Au bout de quelques semaines, mon aile avait totalement guéri, et ça, ça n'était pas grâce à l'homme, qui s'était totalement désintéressé de moi ! Il me fallait donc me rendre à l'évidence : Il me fallait partir. Oui, mais pour aller où ? Encore que ça, j'en aurai une idée claire une fois délivré, grâce à mon magnétique sens de l'orientation ! Quoique, retrouver mes congénères ne s'avèrerait pas être une mince affaire... Non, la question qui me brûlait n'était pour l'instant pas celle-ci, mais plutôt : Comment partir ? 

L'homme n'ouvrait jamais aucune fenêtre pour aérer et c'est sans doute aussi la raison pour laquelle ça sentait le moisi.

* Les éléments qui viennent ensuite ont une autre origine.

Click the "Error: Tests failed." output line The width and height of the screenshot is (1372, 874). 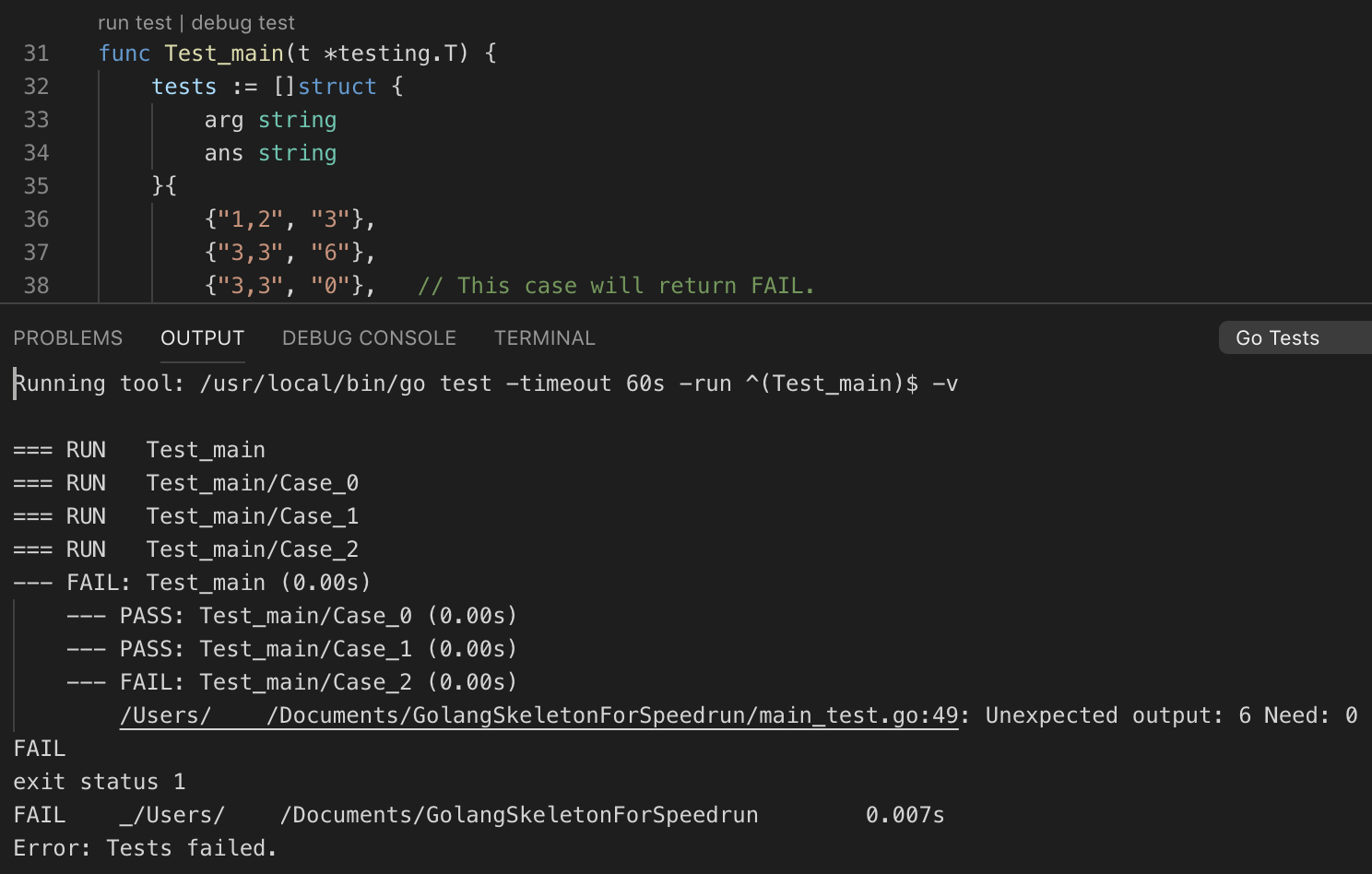click(x=145, y=848)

Mais j'avais remarqué que l'homme parfois lorsqu'il rentrait, marquait un large temps d'arrêt parce qu'il était ivre, s'arrêtant sur le seuil de la porte pour regagner un peu ses esprits, avant de la claquer violemment et d'enlever ses savates pour aller se coucher. Je le voyais, en ombre chinoise, de l'autre côté du couloir... Et j'avais calculé qu'il mettait 4 à 5 secondes avant de claquer cette porte, hébété qu'il était... Ce qui me laissait, à vue de bec, le temps nécessaire pour voleter vers ma nouvelle destinée.

Et c'est ce que je fis, un soir, alors que l'homme stagnait sur le pas de la porte, le regard ahuri, perdu dans le vide. Me voyant m'enfuir à grandes ailes, il tenta de me saisir par les plumes, mais ne pu rien en faire. Il brassait l'air avec ses poings, qu'il ouvrait et fermait frénétiquement, mais j'avais déjà échappé à son emprise. Certes mon aile me faisait toujours mal, mais je pouvais recommencer à voler, et surtout voler librement !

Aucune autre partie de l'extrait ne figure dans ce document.